▸ Record set:
**********
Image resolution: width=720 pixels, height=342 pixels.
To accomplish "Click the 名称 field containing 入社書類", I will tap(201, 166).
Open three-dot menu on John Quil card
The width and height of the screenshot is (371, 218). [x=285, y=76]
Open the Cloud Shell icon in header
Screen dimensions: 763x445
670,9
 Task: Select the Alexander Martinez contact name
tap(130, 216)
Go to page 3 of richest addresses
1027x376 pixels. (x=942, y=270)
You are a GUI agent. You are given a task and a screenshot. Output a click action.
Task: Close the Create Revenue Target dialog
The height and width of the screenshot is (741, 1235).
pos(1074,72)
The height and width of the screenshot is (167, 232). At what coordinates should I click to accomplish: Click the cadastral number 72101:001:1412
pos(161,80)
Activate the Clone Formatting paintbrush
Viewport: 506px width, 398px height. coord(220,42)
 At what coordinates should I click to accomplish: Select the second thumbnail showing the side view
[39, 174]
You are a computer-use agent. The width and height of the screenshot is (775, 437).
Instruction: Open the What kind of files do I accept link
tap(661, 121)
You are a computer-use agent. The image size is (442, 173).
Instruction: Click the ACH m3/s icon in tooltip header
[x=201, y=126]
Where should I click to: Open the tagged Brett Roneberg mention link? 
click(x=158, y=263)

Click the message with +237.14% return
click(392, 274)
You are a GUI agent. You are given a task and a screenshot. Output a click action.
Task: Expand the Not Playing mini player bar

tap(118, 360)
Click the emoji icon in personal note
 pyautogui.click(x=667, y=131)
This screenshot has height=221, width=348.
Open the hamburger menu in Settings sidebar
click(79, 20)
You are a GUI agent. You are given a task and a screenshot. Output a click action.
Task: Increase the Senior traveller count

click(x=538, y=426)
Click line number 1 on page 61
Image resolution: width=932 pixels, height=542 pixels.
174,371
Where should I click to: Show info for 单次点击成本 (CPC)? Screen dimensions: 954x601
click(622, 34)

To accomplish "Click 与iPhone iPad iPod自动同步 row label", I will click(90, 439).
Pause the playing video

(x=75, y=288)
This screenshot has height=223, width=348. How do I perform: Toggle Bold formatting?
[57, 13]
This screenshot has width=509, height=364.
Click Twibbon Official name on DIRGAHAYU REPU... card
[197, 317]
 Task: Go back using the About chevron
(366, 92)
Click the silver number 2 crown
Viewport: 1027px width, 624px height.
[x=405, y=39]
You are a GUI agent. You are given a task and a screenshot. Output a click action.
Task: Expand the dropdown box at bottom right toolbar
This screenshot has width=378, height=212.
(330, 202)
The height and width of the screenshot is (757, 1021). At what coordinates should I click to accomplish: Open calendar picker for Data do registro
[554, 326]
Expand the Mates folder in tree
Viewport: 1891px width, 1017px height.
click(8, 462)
**********
▸ What you need to do: Run a filter over the data above and keep each line that contains the word "computer".

▸ Task response:
You are a computer-use agent. The width and height of the screenshot is (775, 437).
You are a computer-use agent. The image size is (442, 173).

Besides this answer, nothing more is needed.